I also immediately set the system to allow ssh connections on the LAN side.  The next tweek was to update the software listings and setup LuCI for web interface.  I did that through ssh (instructions here).  I next setup the router with my own SSID and WPA2 password (without enabling the wireless).  The interface allowed me to choose between putting the wireless on the LAN or the WAN side of things, I chose LAN.  After all that, it would appear that I have about 11.95 MB more space for software.  That means that I can do a lot with it.

My main thought is to setup some standard configurations with some kind of selection through the web interface to easily set the router to what I want.  That may take some doing.  More Later.

Cluster#1 - 802.1q at L2 Along with Routing at L3 in the 1-Port Router

Ok, I am still playing around here with routing and 802.1q.  My latest endeavor is using Quagga along with shorewall to produce some useful home appliances.  Unfortunately, this is all going to be running at a 100MHz clip on Ethernet rather than the nice 1GHz Ethernet lines I have running through the house.  However, I get to play with the outcome.
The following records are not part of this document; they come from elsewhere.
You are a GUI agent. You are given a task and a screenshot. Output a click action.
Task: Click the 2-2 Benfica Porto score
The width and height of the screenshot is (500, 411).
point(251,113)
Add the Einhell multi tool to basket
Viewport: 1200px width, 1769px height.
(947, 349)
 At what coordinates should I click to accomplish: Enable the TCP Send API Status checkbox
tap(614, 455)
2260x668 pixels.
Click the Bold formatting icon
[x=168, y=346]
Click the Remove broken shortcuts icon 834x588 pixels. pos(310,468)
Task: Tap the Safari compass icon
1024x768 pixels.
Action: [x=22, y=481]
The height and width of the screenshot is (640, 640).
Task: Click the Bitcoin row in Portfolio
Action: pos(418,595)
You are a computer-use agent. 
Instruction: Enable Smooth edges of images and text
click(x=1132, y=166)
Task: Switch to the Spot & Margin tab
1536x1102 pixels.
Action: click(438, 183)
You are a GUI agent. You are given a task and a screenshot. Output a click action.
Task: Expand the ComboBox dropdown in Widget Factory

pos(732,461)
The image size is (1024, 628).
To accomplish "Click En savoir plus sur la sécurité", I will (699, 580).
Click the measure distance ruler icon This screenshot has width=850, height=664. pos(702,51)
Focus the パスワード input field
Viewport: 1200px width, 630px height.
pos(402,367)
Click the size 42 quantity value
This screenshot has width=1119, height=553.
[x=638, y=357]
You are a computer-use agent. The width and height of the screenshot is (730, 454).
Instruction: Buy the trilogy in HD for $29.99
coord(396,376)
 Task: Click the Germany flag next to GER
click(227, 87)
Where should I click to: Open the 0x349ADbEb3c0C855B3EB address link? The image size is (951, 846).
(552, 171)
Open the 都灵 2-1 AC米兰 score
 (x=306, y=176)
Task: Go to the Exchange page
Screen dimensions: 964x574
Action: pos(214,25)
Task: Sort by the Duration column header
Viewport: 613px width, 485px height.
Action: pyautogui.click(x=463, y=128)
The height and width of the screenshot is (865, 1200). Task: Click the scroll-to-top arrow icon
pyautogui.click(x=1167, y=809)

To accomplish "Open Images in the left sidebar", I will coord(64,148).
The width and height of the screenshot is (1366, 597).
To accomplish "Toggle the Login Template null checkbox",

When I last broached the subject here, I had added the 802.1q capability to the RPi Raspbian load.  I have since been adding a number of RPis, without a clear purpose to what I would do with them.  I now have a quad RPi cluster (shown in the image above) that I can use for some of the networking experiments.  The latest experiment is to setup each RPi in the cluster with a Quagga and shorewall routing load.  Shorewall is primarily a firewall, but with some alterations to the definition files, it will serve its purpose as a router capability.  The Quagga software allows me to experiment with OSPF and BGP routing protocols, the idea being that I can simply configure them and drop them into my network at home at any place and the routing tables will automatically be built for me.

My idea is to use the normal Ethernet interface to the RPi as the connection point to the other Quagga/shorewall RPis on a separate no-mans land VLAN.  I would then use 802.1q to trunk my way into VLAN switches which would then distribute the information as necessary.  I can also modify the way that I am connecting and actually have a VLAN switch capability on an RPi with attached USB hub running to USB-to-Ethernet adapters, each "port" having a trunk line or untagged port.  This of course gets somewhat expensive since the cheapest I can find those adapters is $6.99 at amazon.  I wish that I could find an Ethernet switch adapter that would allow me to experiment with an RPi controller.

Update: as you can see from the new site picture, I have been able to setup the RPi cluster along with some cheap ($6.99) USB to Ethernet adapters.  Now the fun begins!